## TASK ITEM
Filter the entries below, keeping only lines with the word "screenshot".

## RECORDS SHOWN
··········

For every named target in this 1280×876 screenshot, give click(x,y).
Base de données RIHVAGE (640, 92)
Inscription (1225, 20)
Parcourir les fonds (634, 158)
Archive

··········

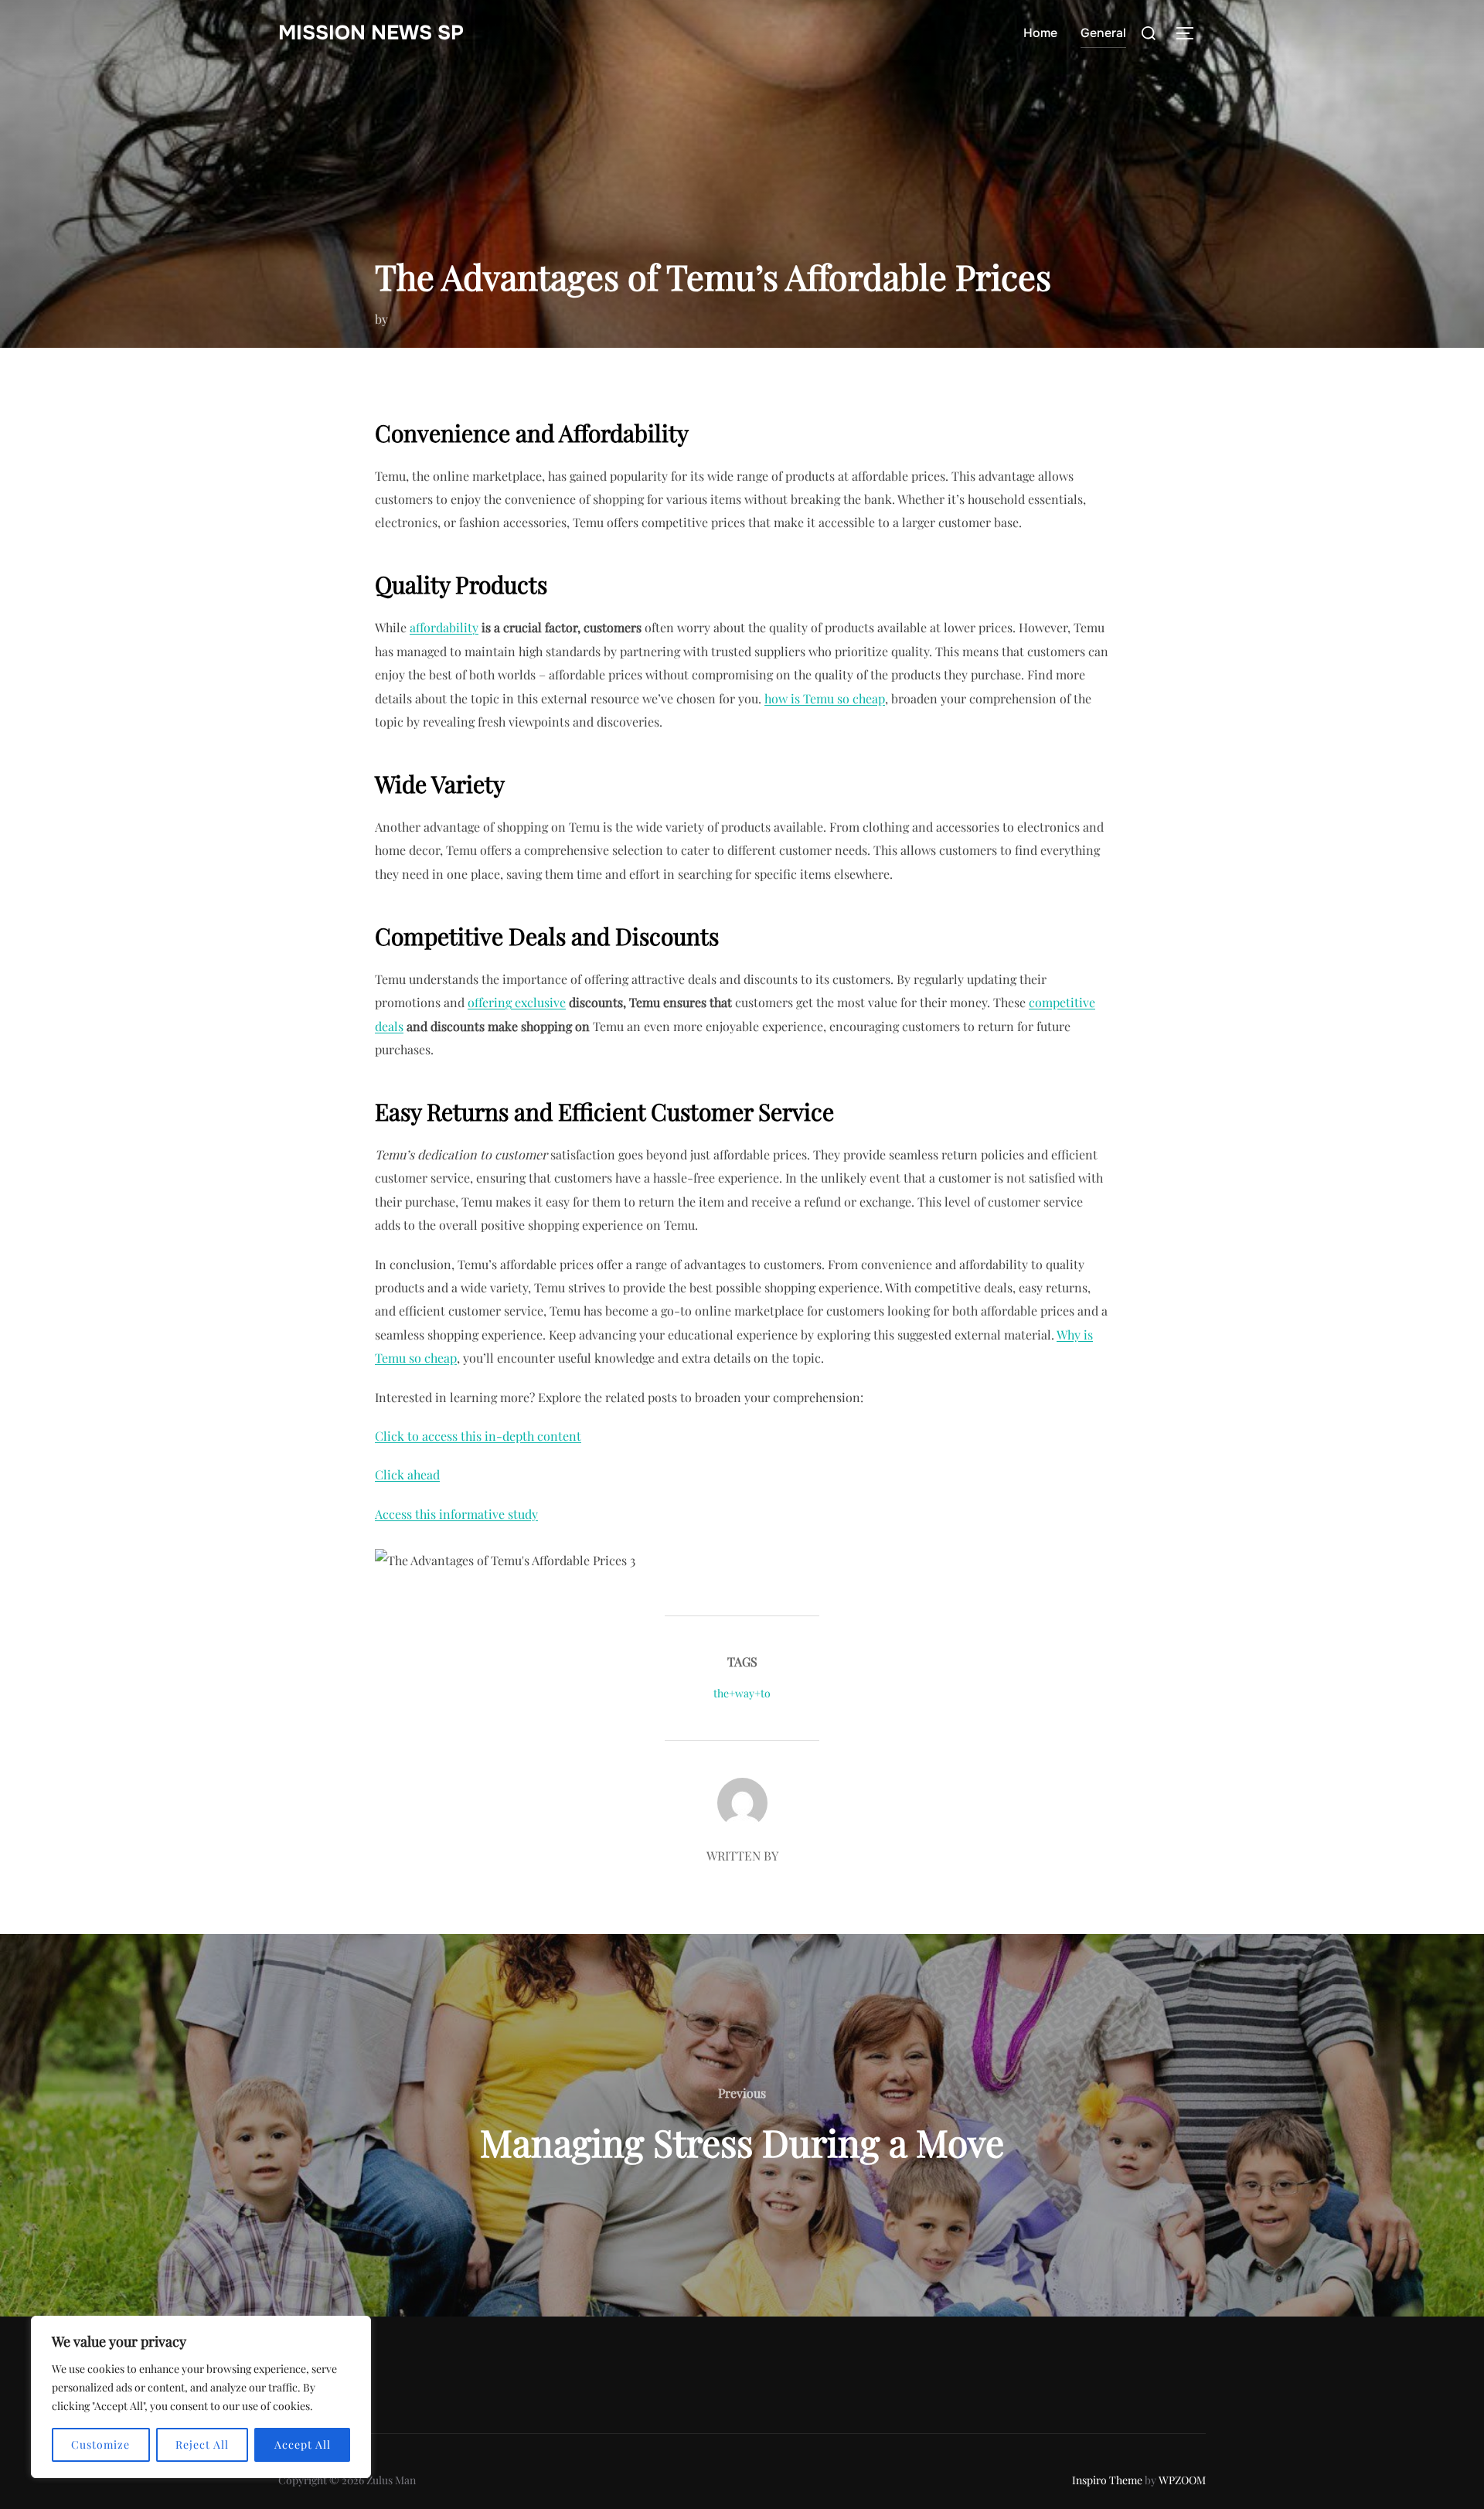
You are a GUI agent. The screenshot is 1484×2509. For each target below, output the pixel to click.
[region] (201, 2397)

··········

## RESULT
For every named target in this 1280×876 screenshot, give click(x,y).
You are a GUI agent. The screenshot is 1484×2509. For each target below, output the pixel to click.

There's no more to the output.